◆ EXCERPT TO READ:
========================
The wave of hate must stop. Politicians who profit from exploiting this hate, from fanning it, must not be tempted by this easy way to profit from fear and misunderstanding. And my fellow clerics, of all faiths, must stand up for the principles of universal dignity and fellowship. Exclusion is never the way forward on our shared paths to freedom and justice.



The writer is archbishop emeritus of Cape Town, South Africa. He won the Nobel Peace Prize in 1984.






A brief background on the development of CATHOLIC teaching on homosexuality in recent times.



When they had told me at St.Mary's School in Alexandria that His Holiness could not make a mistake, I had no trouble believing it. – James Carrol, Constantine's Sword



No one should actually be surprised with the reasoning provided by Archbishop Chaput and Fr. Breslin after all the Church affirms today that homosexuality is an "intrinsic moral evil".
========================
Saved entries
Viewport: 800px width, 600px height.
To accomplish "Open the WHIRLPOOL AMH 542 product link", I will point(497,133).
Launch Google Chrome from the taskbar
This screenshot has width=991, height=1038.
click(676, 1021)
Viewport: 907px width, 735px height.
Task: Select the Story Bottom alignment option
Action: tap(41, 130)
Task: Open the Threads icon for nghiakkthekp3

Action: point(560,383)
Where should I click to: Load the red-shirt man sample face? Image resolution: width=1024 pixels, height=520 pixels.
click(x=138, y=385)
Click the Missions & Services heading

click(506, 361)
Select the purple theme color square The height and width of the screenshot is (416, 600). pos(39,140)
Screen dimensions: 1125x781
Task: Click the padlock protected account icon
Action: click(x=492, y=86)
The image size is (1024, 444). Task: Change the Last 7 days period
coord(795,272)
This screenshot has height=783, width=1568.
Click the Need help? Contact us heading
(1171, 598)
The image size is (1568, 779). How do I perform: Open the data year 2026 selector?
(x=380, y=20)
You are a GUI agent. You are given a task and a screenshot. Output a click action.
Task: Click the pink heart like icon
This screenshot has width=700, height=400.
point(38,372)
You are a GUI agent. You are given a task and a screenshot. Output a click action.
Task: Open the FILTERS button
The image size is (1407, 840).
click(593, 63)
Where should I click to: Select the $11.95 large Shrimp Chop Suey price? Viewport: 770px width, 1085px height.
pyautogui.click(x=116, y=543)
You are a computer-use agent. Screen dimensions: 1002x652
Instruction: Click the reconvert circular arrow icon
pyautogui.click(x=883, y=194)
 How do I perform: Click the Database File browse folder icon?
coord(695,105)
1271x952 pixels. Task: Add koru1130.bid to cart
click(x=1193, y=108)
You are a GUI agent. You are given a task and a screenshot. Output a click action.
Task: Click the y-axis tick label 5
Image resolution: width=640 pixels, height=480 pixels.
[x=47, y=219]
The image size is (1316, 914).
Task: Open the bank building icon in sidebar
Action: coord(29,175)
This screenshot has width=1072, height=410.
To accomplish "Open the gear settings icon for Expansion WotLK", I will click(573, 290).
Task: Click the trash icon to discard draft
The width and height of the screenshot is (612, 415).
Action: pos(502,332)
========================
◆ ABOUT THIS EXERCISE: Continue the excerpt above on church teaching about homosexuality, starting after its last sentence.

◆ RESULT OF THIS EXERCISE:
However, 'A New Catechism-Catholic Faith for Adults' published shortly after Vatican II in 1969 spoke of homosexuality in these terms: "It is not the fault of the individual if he or she is not attracted to the other sex. The causes of homosexuality are unknown. In their human isolation, they look for friendship. But even where they find true and loyal responses, the perfect fulfilment of their human longings is not granted them"



Compare that compassionate view with the one expressed by Pope Benedict XVI as Cardinal to the Bishops of the Church, 'On the Pastoral Care of Homosexual Persons'(1986) describing homosexuality as "an intrinsic moral evil and that gay services are not to be tolerated and that Church facilities cannot be made available [for them]".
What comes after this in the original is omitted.